Saved entries
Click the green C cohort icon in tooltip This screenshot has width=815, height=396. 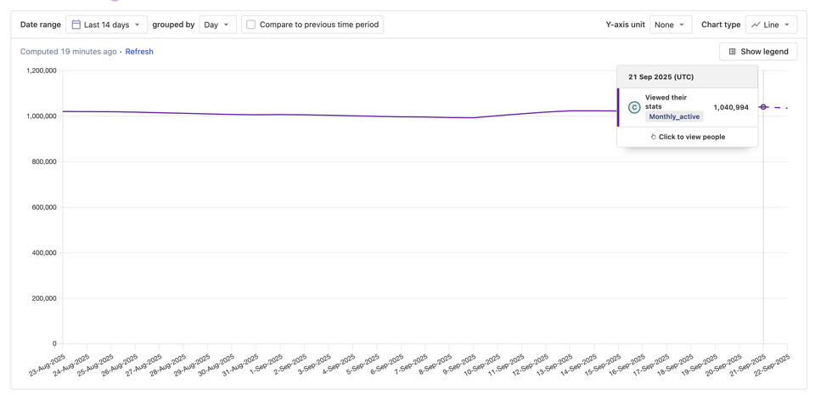coord(634,108)
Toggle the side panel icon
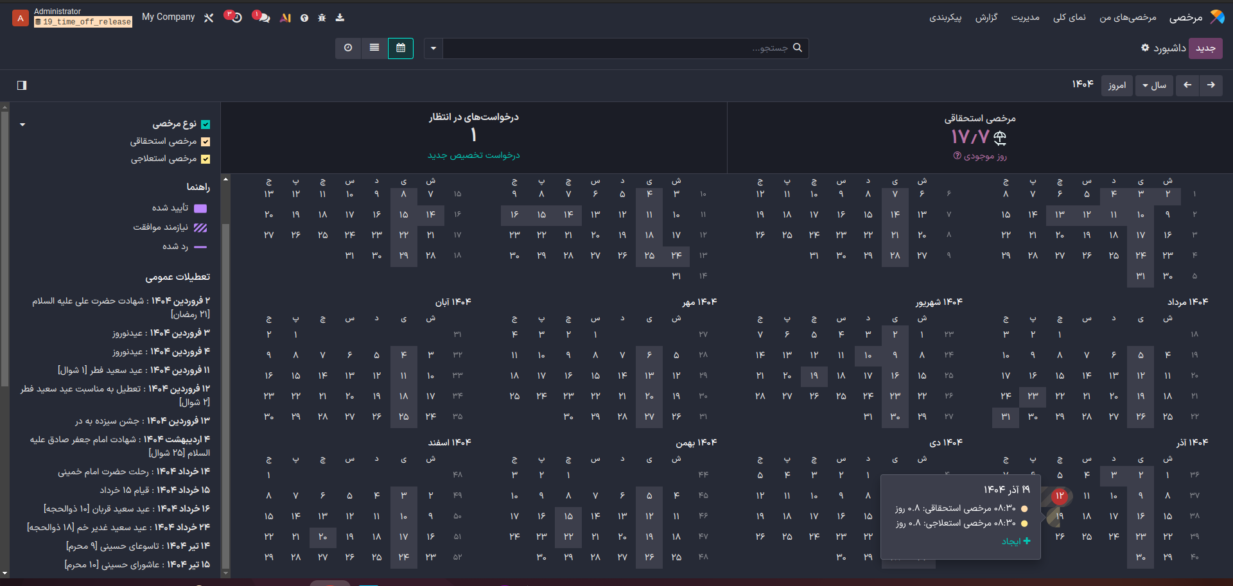This screenshot has height=586, width=1233. click(x=22, y=85)
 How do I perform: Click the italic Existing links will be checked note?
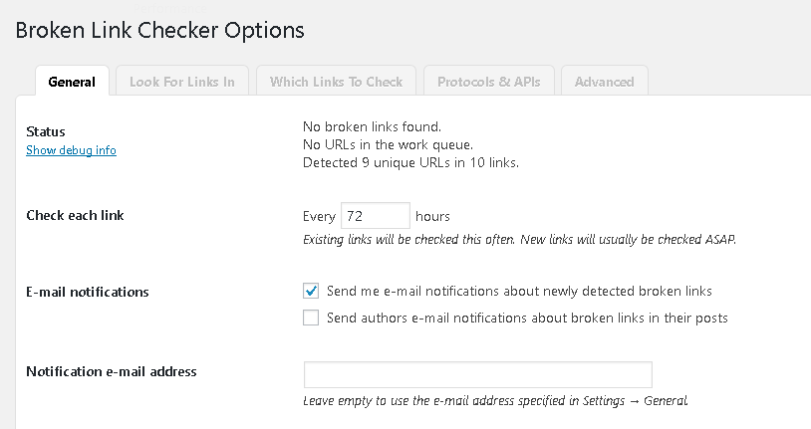pyautogui.click(x=519, y=240)
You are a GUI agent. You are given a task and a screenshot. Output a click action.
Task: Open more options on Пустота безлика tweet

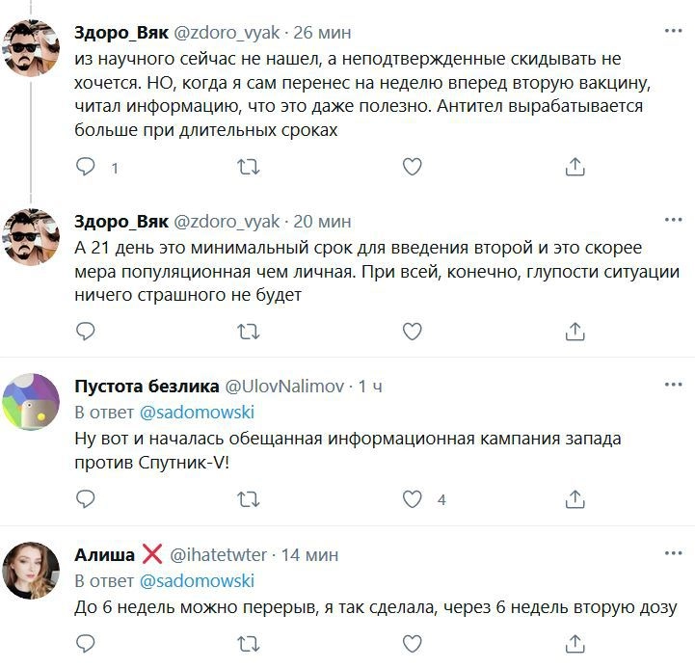(x=674, y=387)
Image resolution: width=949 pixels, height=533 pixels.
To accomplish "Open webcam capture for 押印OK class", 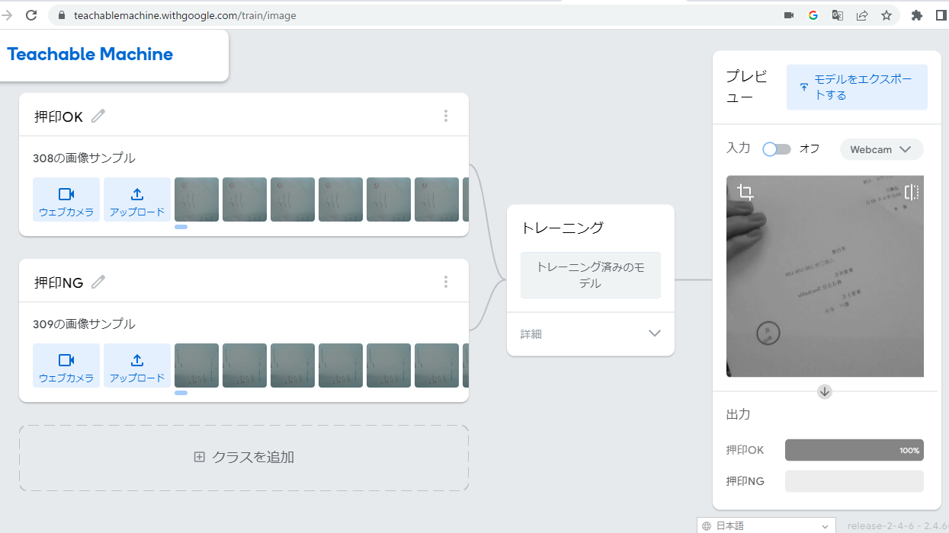I will 66,199.
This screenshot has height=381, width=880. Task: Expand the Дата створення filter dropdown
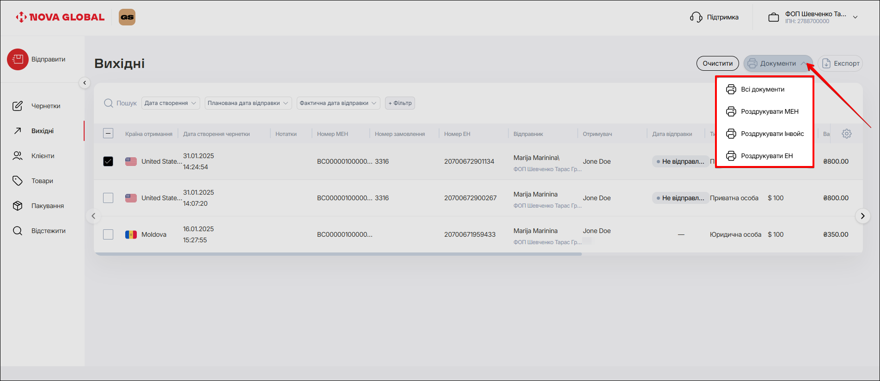[170, 103]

• [Instructions for the task] Could you write out exactly the lines running from the one with "This screenshot has height=381, width=880." through the last line of the data above, both ends kept, and omit any picture?

• [Solution to this task]
This screenshot has height=381, width=880. Task: Expand the Дата створення filter dropdown
[170, 103]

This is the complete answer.